EXERCISE AIM
Reproduce the material below line for line, changing nothing.

DATASET EXCERPTS
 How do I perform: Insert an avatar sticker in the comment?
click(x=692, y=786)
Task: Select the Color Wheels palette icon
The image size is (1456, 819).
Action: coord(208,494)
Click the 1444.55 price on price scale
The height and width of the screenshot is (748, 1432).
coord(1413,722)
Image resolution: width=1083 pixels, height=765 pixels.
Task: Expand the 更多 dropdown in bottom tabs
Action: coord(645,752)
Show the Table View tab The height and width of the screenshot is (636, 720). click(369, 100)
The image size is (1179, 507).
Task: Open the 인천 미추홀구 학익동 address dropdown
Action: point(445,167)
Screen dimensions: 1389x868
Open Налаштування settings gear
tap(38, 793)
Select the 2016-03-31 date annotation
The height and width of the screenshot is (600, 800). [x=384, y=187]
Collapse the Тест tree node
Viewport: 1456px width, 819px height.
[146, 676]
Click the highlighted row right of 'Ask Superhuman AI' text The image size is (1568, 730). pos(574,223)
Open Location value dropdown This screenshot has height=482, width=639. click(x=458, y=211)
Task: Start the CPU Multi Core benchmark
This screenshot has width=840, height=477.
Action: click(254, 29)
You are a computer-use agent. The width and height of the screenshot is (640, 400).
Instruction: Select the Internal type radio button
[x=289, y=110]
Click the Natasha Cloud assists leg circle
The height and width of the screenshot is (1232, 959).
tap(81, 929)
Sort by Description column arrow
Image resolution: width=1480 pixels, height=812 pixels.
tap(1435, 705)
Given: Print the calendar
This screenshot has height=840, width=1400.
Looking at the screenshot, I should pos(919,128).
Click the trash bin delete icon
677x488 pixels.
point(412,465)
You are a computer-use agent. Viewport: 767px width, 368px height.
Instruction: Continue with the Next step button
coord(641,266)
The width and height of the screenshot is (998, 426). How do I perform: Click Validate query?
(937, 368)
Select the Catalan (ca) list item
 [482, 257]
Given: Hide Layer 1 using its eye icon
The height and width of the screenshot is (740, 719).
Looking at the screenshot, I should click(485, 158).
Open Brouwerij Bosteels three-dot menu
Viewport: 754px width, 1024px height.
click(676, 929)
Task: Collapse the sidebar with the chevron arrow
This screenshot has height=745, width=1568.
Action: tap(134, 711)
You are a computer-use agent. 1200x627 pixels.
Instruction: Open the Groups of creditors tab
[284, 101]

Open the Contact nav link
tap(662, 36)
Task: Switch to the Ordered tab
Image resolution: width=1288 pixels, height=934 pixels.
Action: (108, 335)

ANSWER FOR THIS EXERCISE
 How do I perform: Insert an avatar sticker in the comment?
click(x=692, y=786)
Task: Select the Color Wheels palette icon
The image size is (1456, 819).
Action: coord(208,494)
Click the 1444.55 price on price scale
The height and width of the screenshot is (748, 1432).
coord(1413,722)
Image resolution: width=1083 pixels, height=765 pixels.
Task: Expand the 更多 dropdown in bottom tabs
Action: coord(645,752)
Show the Table View tab The height and width of the screenshot is (636, 720). click(369, 100)
The image size is (1179, 507).
Task: Open the 인천 미추홀구 학익동 address dropdown
Action: point(445,167)
Screen dimensions: 1389x868
Open Налаштування settings gear
tap(38, 793)
Select the 2016-03-31 date annotation
The height and width of the screenshot is (600, 800). [x=384, y=187]
Collapse the Тест tree node
Viewport: 1456px width, 819px height.
[146, 676]
Click the highlighted row right of 'Ask Superhuman AI' text The image size is (1568, 730). pos(574,223)
Open Location value dropdown This screenshot has height=482, width=639. click(x=458, y=211)
Task: Start the CPU Multi Core benchmark
This screenshot has width=840, height=477.
Action: click(254, 29)
You are a computer-use agent. The width and height of the screenshot is (640, 400).
Instruction: Select the Internal type radio button
[x=289, y=110]
Click the Natasha Cloud assists leg circle
The height and width of the screenshot is (1232, 959).
tap(81, 929)
Sort by Description column arrow
Image resolution: width=1480 pixels, height=812 pixels.
tap(1435, 705)
Given: Print the calendar
This screenshot has height=840, width=1400.
Looking at the screenshot, I should pos(919,128).
Click the trash bin delete icon
677x488 pixels.
point(412,465)
You are a computer-use agent. Viewport: 767px width, 368px height.
Instruction: Continue with the Next step button
coord(641,266)
The width and height of the screenshot is (998, 426). How do I perform: Click Validate query?
(937, 368)
Select the Catalan (ca) list item
 [482, 257]
Given: Hide Layer 1 using its eye icon
The height and width of the screenshot is (740, 719).
Looking at the screenshot, I should click(485, 158).
Open Brouwerij Bosteels three-dot menu
Viewport: 754px width, 1024px height.
click(676, 929)
Task: Collapse the sidebar with the chevron arrow
This screenshot has height=745, width=1568.
Action: tap(134, 711)
You are a computer-use agent. 1200x627 pixels.
Instruction: Open the Groups of creditors tab
[284, 101]

Open the Contact nav link
tap(662, 36)
Task: Switch to the Ordered tab
Image resolution: width=1288 pixels, height=934 pixels.
Action: (108, 335)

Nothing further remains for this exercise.